**Problems and tasks**
**1)** In the Wyoming antelope thread below, how would you rewrite the paragraph beginning "The law on that is" more briefly while keeping its main facts?
**2)** Answer these from the Wyoming antelope thread below, one line each:
(a) Which area does the original poster say they are hunting?
(b) What kind of reduced-price tags does the original poster ask about?
(c) Whose website does the reply recommend for the regulations?
**3)** Extend the Wyoming antelope hunting thread below from the point where it stops.

**Excerpt provided**
## begin

# Wyoming Antelope ?



## jwdinius1 (Dec 14, 2006)

I was wondering if you can shoot an antelope with a bow with you non-resident gun tag, i know you can probably get a bow tag but i was wondering if you can purchase you rifle tag and then if the oppurtunity arises if you can shoot it with your bow. For wyoming
Thanks


----------



## hagfan72 (Apr 15, 2007)

Yes.


----------



## varmit b gone (Jan 31, 2008)

The law on that is If you are to hunt during the special archery season you must purchase an archery tag. If you are just going to go during rifle season and you have a chance to use a bow, it is 100% legal.
Another question, what area are you hunting?
thanks and Good luck :beer:


----------



## jwdinius1 (Dec 14, 2006)

007, near osage. had several oppurunities for decent bucks last year, ok so same questions for the reduced price doe/fawn tags, still legal?


----------



## varmit b gone (Jan 31, 2008)

Yeah, I think that's still legal too, but you might want to check. You can go to google and look up Wyoming Game and Fish and pull up their website and that has all the regulations.
Sorry to keep bugging you but are you hunting on public or are you hunting on a ranch? The reason I ask is because I know about every rancher in this area.


----------



## jwdinius1 (Dec 14, 2006)

## end

**Provided data**
## begin

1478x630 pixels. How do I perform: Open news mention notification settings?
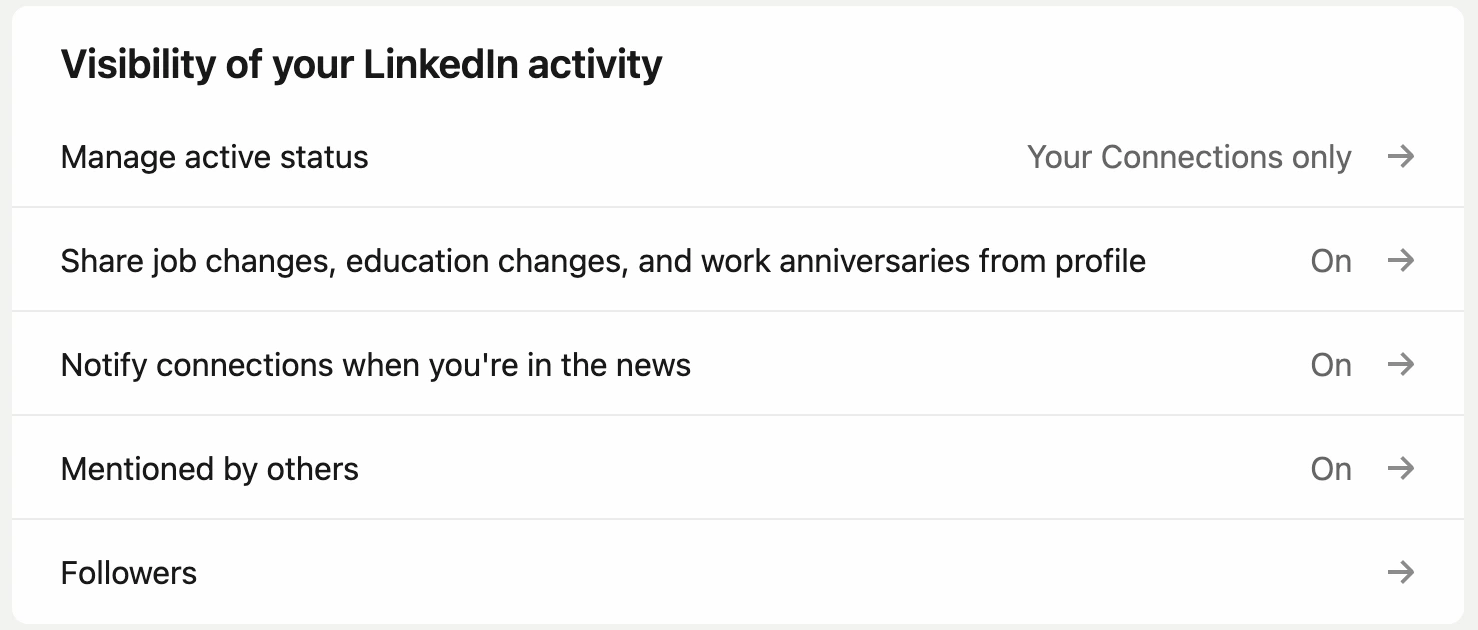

## end

**Answers per task**
**1)** Hunting in the special archery season requires an archery tag. During rifle season, using a bow when the chance comes up is 100% legal.

**2)**
(a) 007, near Osage.
(b) Doe/fawn tags.
(c) Wyoming Game and Fish.

**3)**
not a problem, i actually got very lucky became very good friends with a kid from osage who goes to school here in bismarck, i take him on some duck and goose hunts and he takes me out there, we actually hunt mostly private land, i think we hunted around some public ground but they were most filled with hunters. i dont know the exact landowners names but my buddy's name is jesse piper and i cant think of his fathers name but i know his dad is pretty high up on the rockwell oil chain(foreman i think) and we can basically hunt a lot of private land through his dad. i recenty turned my app in so hopefully ill be heading out there next year, the one I got this year scored 73 2/8 and there is a pic on here titled " my 2007 speed goat" hope that helps im looking for a nicer one next year!!! :beer:


----------



## varmit b gone (Jan 31, 2008)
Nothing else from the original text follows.